> _Description of the task_: Would you return, word for word, the lines of the data below from the line with "Where should I click to: Select" through the line with "Undo the last", and no others?

Collected data:
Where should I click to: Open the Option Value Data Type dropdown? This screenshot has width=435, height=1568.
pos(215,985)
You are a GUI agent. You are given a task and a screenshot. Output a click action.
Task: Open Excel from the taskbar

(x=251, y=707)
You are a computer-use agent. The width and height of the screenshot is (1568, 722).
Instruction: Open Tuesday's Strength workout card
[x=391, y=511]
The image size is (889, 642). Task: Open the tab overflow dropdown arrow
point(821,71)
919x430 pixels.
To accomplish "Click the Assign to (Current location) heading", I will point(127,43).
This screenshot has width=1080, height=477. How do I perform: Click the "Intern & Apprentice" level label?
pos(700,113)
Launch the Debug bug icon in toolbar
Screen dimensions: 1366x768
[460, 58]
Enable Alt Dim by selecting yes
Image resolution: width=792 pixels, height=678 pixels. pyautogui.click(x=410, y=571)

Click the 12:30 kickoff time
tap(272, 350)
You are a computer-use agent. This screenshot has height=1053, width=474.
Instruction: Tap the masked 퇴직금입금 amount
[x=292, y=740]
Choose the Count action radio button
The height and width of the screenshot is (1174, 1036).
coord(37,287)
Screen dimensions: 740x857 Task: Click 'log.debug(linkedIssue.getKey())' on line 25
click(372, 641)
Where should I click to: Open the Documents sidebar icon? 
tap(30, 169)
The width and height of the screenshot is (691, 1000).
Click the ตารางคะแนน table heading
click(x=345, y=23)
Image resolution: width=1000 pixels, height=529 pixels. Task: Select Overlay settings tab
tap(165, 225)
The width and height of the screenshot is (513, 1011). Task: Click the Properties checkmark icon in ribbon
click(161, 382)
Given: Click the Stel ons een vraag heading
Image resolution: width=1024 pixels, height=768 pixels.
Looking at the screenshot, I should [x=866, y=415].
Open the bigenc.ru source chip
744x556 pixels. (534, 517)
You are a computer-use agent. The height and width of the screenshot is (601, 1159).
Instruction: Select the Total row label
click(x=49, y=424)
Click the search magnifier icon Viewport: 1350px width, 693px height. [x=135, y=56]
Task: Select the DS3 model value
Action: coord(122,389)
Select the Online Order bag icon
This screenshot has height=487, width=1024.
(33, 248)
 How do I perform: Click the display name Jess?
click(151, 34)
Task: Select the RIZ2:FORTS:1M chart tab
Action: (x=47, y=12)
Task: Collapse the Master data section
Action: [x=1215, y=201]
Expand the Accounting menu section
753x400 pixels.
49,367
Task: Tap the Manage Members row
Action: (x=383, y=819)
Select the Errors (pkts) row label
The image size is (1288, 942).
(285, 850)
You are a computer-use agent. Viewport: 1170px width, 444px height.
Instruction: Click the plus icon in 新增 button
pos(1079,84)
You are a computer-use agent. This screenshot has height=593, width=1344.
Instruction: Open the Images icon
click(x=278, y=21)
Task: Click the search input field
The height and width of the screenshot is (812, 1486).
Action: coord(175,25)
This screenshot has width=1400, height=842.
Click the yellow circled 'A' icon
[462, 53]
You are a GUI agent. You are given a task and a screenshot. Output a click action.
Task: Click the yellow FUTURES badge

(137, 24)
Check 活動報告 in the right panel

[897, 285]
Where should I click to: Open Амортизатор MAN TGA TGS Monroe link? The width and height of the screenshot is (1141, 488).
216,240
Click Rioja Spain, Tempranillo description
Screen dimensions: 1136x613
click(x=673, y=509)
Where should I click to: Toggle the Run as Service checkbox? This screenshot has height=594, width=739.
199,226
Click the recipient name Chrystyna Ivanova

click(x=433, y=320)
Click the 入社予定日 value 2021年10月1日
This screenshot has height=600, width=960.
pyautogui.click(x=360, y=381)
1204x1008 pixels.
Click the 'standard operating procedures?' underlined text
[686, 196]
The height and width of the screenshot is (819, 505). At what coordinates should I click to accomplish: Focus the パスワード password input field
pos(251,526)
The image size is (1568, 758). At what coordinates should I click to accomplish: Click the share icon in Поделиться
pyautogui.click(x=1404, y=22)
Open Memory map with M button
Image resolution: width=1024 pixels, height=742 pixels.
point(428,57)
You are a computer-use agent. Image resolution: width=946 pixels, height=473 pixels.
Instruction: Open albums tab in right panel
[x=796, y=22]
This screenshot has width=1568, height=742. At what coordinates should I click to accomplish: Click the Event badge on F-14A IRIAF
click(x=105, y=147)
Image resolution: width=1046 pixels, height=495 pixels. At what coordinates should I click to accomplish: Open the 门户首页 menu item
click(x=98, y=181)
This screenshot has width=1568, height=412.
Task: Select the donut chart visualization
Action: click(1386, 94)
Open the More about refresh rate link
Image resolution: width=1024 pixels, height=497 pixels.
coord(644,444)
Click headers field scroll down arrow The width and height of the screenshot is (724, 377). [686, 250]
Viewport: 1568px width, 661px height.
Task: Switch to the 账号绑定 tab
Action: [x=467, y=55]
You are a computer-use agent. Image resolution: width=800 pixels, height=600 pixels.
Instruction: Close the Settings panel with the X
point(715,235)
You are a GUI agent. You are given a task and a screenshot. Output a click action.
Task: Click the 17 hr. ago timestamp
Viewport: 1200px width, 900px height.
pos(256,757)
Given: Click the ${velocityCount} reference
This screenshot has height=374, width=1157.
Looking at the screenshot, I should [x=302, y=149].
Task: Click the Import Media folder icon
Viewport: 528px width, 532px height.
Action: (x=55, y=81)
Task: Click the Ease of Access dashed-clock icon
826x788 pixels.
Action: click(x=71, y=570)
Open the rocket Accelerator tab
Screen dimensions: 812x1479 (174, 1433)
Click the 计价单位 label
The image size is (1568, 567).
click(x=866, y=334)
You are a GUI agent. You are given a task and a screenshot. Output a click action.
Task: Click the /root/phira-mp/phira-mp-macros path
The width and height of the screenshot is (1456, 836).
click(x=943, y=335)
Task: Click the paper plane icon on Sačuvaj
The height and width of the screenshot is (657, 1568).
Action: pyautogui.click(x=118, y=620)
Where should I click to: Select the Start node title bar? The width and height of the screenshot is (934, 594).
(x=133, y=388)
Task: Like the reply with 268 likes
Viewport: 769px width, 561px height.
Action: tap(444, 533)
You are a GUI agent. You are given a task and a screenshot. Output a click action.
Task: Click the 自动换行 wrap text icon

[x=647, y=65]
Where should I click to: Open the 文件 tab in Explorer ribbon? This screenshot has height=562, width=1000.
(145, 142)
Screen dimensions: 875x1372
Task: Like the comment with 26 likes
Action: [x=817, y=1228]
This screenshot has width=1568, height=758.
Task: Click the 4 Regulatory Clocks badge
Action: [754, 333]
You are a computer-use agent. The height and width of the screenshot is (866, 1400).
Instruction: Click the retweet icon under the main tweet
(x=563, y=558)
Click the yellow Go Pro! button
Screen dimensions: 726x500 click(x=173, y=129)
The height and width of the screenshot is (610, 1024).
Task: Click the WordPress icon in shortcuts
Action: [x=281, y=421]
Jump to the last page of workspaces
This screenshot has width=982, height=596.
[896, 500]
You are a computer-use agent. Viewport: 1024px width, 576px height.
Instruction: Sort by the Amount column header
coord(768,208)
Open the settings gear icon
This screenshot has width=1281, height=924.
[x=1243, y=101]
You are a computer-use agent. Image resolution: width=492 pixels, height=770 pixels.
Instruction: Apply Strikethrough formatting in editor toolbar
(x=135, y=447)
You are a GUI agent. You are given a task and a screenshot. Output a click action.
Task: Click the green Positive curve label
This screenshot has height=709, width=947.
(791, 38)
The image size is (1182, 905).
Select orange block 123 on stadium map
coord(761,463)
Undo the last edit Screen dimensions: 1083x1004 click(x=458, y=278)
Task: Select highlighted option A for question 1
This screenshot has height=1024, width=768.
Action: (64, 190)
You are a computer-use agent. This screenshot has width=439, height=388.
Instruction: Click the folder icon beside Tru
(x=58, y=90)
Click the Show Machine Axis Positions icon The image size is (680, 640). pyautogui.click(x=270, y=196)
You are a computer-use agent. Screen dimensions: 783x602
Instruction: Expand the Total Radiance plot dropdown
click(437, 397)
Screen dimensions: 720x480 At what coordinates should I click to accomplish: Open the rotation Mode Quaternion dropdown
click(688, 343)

> _Solved problem_:
Where should I click to: Select the Start node title bar? The width and height of the screenshot is (934, 594).
(x=133, y=388)
Task: Like the reply with 268 likes
Viewport: 769px width, 561px height.
Action: tap(444, 533)
You are a GUI agent. You are given a task and a screenshot. Output a click action.
Task: Click the 自动换行 wrap text icon

[x=647, y=65]
Where should I click to: Open the 文件 tab in Explorer ribbon? This screenshot has height=562, width=1000.
(145, 142)
Screen dimensions: 875x1372
Task: Like the comment with 26 likes
Action: [x=817, y=1228]
This screenshot has width=1568, height=758.
Task: Click the 4 Regulatory Clocks badge
Action: [754, 333]
You are a computer-use agent. The height and width of the screenshot is (866, 1400).
Instruction: Click the retweet icon under the main tweet
(x=563, y=558)
Click the yellow Go Pro! button
Screen dimensions: 726x500 click(x=173, y=129)
The height and width of the screenshot is (610, 1024).
Task: Click the WordPress icon in shortcuts
Action: [x=281, y=421]
Jump to the last page of workspaces
This screenshot has width=982, height=596.
[896, 500]
You are a computer-use agent. Viewport: 1024px width, 576px height.
Instruction: Sort by the Amount column header
coord(768,208)
Open the settings gear icon
This screenshot has width=1281, height=924.
[x=1243, y=101]
You are a computer-use agent. Image resolution: width=492 pixels, height=770 pixels.
Instruction: Apply Strikethrough formatting in editor toolbar
(x=135, y=447)
You are a GUI agent. You are given a task and a screenshot. Output a click action.
Task: Click the green Positive curve label
This screenshot has height=709, width=947.
(791, 38)
The image size is (1182, 905).
Select orange block 123 on stadium map
coord(761,463)
Undo the last edit Screen dimensions: 1083x1004 click(x=458, y=278)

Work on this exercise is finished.